米ドルの最大の材料はイラン情勢で、WTI原油(米国産原油の代表指標)の価格はすでに1バレル=100ドルを上回る。期限が迫る中、緊張が強まれば「質への逃避」(リスク回避で比較的安全とされる資産へ資金が移る動き)でドル高に振れやすい。
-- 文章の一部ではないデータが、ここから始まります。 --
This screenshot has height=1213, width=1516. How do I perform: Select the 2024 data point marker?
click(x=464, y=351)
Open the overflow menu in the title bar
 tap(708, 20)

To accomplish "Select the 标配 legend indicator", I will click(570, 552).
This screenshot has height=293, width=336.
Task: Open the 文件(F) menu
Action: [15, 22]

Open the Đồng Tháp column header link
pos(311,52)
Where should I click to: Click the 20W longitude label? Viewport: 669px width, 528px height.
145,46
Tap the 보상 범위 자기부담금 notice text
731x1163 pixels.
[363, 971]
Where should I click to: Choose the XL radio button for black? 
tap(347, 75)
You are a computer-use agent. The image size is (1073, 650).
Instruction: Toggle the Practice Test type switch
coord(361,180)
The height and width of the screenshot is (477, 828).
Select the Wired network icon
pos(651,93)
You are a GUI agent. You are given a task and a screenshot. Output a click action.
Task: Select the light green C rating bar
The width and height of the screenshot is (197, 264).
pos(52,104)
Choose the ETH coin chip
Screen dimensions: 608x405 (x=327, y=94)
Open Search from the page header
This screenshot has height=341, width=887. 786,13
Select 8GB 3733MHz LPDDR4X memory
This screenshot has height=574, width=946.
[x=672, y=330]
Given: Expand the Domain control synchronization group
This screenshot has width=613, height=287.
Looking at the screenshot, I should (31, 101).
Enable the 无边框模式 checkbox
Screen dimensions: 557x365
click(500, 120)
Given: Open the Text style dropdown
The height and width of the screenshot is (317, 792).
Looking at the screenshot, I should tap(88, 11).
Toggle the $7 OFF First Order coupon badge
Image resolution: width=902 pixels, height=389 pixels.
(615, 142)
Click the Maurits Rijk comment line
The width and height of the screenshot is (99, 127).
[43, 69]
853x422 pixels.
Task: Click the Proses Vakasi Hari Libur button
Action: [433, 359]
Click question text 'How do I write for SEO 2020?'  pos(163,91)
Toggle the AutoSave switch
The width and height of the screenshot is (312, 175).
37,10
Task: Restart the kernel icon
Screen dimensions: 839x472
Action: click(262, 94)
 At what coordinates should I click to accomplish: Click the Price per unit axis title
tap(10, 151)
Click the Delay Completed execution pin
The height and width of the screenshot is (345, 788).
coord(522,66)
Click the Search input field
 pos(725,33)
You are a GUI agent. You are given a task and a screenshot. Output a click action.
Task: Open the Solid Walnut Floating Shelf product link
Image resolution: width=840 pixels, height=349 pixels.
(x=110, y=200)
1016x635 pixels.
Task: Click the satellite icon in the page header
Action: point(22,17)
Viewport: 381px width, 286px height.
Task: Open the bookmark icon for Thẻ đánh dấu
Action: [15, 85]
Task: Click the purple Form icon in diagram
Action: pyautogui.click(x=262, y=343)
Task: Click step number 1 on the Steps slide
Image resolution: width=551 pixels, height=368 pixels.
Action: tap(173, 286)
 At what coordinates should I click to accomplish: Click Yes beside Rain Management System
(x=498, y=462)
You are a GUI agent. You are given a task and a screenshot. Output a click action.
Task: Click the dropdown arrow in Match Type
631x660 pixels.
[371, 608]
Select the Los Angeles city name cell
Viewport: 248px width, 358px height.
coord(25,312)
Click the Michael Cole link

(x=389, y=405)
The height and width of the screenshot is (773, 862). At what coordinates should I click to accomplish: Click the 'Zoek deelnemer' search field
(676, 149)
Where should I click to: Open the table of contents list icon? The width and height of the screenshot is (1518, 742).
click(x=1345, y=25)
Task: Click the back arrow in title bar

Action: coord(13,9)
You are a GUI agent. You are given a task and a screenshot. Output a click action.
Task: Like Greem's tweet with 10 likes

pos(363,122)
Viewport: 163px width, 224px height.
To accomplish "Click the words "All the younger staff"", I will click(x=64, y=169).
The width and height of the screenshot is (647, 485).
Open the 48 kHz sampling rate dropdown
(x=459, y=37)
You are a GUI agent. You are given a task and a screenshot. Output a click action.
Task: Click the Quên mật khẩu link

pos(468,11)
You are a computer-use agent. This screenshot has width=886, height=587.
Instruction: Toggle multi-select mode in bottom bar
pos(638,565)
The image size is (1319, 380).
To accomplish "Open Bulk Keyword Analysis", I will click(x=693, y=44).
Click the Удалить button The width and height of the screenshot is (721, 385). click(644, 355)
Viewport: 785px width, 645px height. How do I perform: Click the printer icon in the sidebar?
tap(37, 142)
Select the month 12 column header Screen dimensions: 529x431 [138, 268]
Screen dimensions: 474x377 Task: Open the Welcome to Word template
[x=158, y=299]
すでに米ドル/円を買い持ちしている投資家は、アウト・オブ・ザ・マネーのプット(権利行使価格が現状より低い売る権利のオプション)でのヘッジが重要となる。権利行使価格158.00近辺のプットは、介入による急落に備える保険として比較的コストを抑えやすい。今後数日ではFOMC議事要旨と日本の企業物価指数が材料となり、相場の変動が拡大しやすい状況が続く。